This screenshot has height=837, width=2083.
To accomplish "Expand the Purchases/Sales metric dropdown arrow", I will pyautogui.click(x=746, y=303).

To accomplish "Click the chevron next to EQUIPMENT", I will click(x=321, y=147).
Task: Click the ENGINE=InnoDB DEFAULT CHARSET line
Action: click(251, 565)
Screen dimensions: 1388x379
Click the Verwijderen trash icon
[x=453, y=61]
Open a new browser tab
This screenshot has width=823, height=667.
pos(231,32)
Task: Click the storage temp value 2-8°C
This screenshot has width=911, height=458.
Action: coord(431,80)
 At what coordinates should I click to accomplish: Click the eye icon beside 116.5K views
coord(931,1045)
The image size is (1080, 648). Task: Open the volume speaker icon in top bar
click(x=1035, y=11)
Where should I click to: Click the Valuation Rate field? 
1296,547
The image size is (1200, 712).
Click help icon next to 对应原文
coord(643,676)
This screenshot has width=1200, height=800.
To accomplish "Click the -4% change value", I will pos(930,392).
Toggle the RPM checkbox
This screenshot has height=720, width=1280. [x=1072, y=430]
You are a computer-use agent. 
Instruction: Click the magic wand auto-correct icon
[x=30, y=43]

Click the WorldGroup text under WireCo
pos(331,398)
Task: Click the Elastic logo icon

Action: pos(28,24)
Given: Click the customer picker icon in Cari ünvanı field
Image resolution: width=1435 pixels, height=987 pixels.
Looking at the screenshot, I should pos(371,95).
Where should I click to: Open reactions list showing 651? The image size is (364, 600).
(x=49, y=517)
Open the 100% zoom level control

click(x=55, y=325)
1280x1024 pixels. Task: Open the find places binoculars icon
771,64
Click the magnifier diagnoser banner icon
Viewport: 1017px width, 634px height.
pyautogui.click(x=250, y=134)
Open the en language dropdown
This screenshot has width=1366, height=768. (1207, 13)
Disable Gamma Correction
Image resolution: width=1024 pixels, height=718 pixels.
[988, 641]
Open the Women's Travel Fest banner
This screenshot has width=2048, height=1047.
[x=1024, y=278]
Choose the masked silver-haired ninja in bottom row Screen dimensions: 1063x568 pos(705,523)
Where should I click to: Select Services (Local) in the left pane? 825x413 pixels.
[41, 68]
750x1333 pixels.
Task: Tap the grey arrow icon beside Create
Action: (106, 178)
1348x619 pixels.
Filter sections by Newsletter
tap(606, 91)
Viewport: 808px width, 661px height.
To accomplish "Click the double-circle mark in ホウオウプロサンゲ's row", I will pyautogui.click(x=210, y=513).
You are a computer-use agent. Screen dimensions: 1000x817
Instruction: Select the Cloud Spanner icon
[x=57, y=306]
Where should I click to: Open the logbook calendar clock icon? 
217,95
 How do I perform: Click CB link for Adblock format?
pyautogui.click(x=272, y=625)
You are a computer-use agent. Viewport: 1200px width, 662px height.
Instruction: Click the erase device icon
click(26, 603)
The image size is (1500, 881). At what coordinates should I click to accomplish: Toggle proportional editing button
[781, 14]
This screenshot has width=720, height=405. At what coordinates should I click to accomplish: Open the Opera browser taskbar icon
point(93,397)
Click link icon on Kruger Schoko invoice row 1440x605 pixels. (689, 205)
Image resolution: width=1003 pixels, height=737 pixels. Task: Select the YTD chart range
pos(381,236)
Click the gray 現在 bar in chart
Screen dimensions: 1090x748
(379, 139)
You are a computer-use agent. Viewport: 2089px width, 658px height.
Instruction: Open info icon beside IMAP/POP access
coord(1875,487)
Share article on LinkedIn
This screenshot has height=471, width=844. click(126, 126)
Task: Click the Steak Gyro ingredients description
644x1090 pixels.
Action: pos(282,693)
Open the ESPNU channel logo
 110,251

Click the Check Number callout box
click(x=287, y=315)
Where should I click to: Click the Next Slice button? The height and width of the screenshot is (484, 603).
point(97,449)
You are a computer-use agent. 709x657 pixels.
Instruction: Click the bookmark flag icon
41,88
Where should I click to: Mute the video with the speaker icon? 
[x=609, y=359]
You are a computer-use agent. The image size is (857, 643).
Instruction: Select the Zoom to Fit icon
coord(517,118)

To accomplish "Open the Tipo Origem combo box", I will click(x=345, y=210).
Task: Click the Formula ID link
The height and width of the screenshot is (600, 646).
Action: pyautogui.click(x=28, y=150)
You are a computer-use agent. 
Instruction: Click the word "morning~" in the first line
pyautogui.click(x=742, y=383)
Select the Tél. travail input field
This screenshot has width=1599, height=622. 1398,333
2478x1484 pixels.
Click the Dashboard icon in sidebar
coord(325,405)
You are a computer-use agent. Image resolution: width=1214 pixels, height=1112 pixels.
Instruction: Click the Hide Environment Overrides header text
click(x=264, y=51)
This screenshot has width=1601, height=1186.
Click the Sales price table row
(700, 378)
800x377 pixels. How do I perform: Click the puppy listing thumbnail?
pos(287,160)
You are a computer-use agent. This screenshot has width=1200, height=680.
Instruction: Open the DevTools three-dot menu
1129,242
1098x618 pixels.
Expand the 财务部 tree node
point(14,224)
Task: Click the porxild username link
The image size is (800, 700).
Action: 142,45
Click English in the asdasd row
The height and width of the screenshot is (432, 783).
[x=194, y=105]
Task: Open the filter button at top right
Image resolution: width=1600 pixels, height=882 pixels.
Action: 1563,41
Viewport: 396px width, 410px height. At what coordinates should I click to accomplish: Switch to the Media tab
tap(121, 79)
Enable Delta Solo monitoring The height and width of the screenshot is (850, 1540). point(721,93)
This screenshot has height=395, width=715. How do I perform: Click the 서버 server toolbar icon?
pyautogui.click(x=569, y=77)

-*-*-

> WHAT TO DO: Write every entry out again exactly.

> RESULT BELOW:
This screenshot has height=837, width=2083.
To accomplish "Expand the Purchases/Sales metric dropdown arrow", I will pyautogui.click(x=746, y=303).

To accomplish "Click the chevron next to EQUIPMENT", I will click(x=321, y=147).
Task: Click the ENGINE=InnoDB DEFAULT CHARSET line
Action: click(251, 565)
Screen dimensions: 1388x379
Click the Verwijderen trash icon
[x=453, y=61]
Open a new browser tab
This screenshot has width=823, height=667.
pos(231,32)
Task: Click the storage temp value 2-8°C
This screenshot has width=911, height=458.
Action: coord(431,80)
 At what coordinates should I click to accomplish: Click the eye icon beside 116.5K views
coord(931,1045)
The image size is (1080, 648). Task: Open the volume speaker icon in top bar
click(x=1035, y=11)
Where should I click to: Click the Valuation Rate field? 
1296,547
The image size is (1200, 712).
Click help icon next to 对应原文
coord(643,676)
This screenshot has width=1200, height=800.
To accomplish "Click the -4% change value", I will pos(930,392).
Toggle the RPM checkbox
This screenshot has height=720, width=1280. [x=1072, y=430]
You are a computer-use agent. 
Instruction: Click the magic wand auto-correct icon
[x=30, y=43]

Click the WorldGroup text under WireCo
pos(331,398)
Task: Click the Elastic logo icon

Action: pos(28,24)
Given: Click the customer picker icon in Cari ünvanı field
Image resolution: width=1435 pixels, height=987 pixels.
Looking at the screenshot, I should pos(371,95).
Where should I click to: Open reactions list showing 651? The image size is (364, 600).
(x=49, y=517)
Open the 100% zoom level control

click(x=55, y=325)
1280x1024 pixels. Task: Open the find places binoculars icon
771,64
Click the magnifier diagnoser banner icon
Viewport: 1017px width, 634px height.
pyautogui.click(x=250, y=134)
Open the en language dropdown
This screenshot has width=1366, height=768. (1207, 13)
Disable Gamma Correction
Image resolution: width=1024 pixels, height=718 pixels.
[988, 641]
Open the Women's Travel Fest banner
This screenshot has width=2048, height=1047.
[x=1024, y=278]
Choose the masked silver-haired ninja in bottom row Screen dimensions: 1063x568 pos(705,523)
Where should I click to: Select Services (Local) in the left pane? 825x413 pixels.
[41, 68]
750x1333 pixels.
Task: Tap the grey arrow icon beside Create
Action: (106, 178)
1348x619 pixels.
Filter sections by Newsletter
tap(606, 91)
Viewport: 808px width, 661px height.
To accomplish "Click the double-circle mark in ホウオウプロサンゲ's row", I will pyautogui.click(x=210, y=513).
You are a computer-use agent. Screen dimensions: 1000x817
Instruction: Select the Cloud Spanner icon
[x=57, y=306]
Where should I click to: Open the logbook calendar clock icon? 
217,95
 How do I perform: Click CB link for Adblock format?
pyautogui.click(x=272, y=625)
You are a computer-use agent. Viewport: 1200px width, 662px height.
Instruction: Click the erase device icon
click(26, 603)
The image size is (1500, 881). At what coordinates should I click to accomplish: Toggle proportional editing button
[781, 14]
This screenshot has width=720, height=405. At what coordinates should I click to accomplish: Open the Opera browser taskbar icon
point(93,397)
Click link icon on Kruger Schoko invoice row 1440x605 pixels. (689, 205)
Image resolution: width=1003 pixels, height=737 pixels. Task: Select the YTD chart range
pos(381,236)
Click the gray 現在 bar in chart
Screen dimensions: 1090x748
(379, 139)
You are a computer-use agent. Viewport: 2089px width, 658px height.
Instruction: Open info icon beside IMAP/POP access
coord(1875,487)
Share article on LinkedIn
This screenshot has height=471, width=844. click(126, 126)
Task: Click the Steak Gyro ingredients description
644x1090 pixels.
Action: pos(282,693)
Open the ESPNU channel logo
 110,251

Click the Check Number callout box
click(x=287, y=315)
Where should I click to: Click the Next Slice button? The height and width of the screenshot is (484, 603).
point(97,449)
You are a computer-use agent. 709x657 pixels.
Instruction: Click the bookmark flag icon
41,88
Where should I click to: Mute the video with the speaker icon? 
[x=609, y=359]
You are a computer-use agent. The image size is (857, 643).
Instruction: Select the Zoom to Fit icon
coord(517,118)

To accomplish "Open the Tipo Origem combo box", I will click(x=345, y=210).
Task: Click the Formula ID link
The height and width of the screenshot is (600, 646).
Action: pyautogui.click(x=28, y=150)
You are a computer-use agent. 
Instruction: Click the word "morning~" in the first line
pyautogui.click(x=742, y=383)
Select the Tél. travail input field
This screenshot has width=1599, height=622. 1398,333
2478x1484 pixels.
Click the Dashboard icon in sidebar
coord(325,405)
You are a computer-use agent. Image resolution: width=1214 pixels, height=1112 pixels.
Instruction: Click the Hide Environment Overrides header text
click(x=264, y=51)
This screenshot has width=1601, height=1186.
Click the Sales price table row
(700, 378)
800x377 pixels. How do I perform: Click the puppy listing thumbnail?
pos(287,160)
You are a computer-use agent. This screenshot has width=1200, height=680.
Instruction: Open the DevTools three-dot menu
1129,242
1098x618 pixels.
Expand the 财务部 tree node
point(14,224)
Task: Click the porxild username link
The image size is (800, 700).
Action: 142,45
Click English in the asdasd row
The height and width of the screenshot is (432, 783).
[x=194, y=105]
Task: Open the filter button at top right
Image resolution: width=1600 pixels, height=882 pixels.
Action: 1563,41
Viewport: 396px width, 410px height. At what coordinates should I click to accomplish: Switch to the Media tab
tap(121, 79)
Enable Delta Solo monitoring The height and width of the screenshot is (850, 1540). point(721,93)
This screenshot has height=395, width=715. How do I perform: Click the 서버 server toolbar icon?
pyautogui.click(x=569, y=77)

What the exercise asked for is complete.